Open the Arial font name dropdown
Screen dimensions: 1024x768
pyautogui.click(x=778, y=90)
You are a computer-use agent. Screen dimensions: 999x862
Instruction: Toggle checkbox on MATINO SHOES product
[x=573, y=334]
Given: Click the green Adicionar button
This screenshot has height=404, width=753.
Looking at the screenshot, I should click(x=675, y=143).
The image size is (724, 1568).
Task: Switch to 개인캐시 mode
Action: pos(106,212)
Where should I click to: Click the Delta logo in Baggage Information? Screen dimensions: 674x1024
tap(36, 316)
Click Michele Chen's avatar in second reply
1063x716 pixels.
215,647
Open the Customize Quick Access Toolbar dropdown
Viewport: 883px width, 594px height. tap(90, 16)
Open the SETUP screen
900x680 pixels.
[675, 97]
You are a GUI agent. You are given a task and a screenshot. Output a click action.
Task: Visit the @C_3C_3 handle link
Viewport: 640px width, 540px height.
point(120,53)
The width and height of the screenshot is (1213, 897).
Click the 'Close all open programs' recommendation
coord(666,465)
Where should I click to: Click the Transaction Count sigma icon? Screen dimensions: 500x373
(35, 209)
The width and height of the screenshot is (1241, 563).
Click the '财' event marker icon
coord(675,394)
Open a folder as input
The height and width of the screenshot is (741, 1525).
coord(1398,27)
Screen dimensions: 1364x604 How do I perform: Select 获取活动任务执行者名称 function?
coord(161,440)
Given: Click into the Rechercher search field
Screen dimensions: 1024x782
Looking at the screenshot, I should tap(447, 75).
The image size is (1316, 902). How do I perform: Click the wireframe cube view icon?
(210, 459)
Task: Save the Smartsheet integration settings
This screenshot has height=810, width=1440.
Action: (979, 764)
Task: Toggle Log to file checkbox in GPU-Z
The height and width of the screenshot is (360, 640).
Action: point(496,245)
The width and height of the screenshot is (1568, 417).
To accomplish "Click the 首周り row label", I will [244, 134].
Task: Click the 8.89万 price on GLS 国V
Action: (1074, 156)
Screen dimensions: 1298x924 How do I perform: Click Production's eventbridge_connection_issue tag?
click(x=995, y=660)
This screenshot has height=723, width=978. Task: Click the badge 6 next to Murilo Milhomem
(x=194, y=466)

....................

▸ Exercise task: Retype the stretch of the listing from the line that contains "You are a computer-use" through the line that contains "[x=573, y=334]", both included, and only those lines.

▸ Solution to the exercise:
You are a computer-use agent. Screen dimensions: 999x862
Instruction: Toggle checkbox on MATINO SHOES product
[x=573, y=334]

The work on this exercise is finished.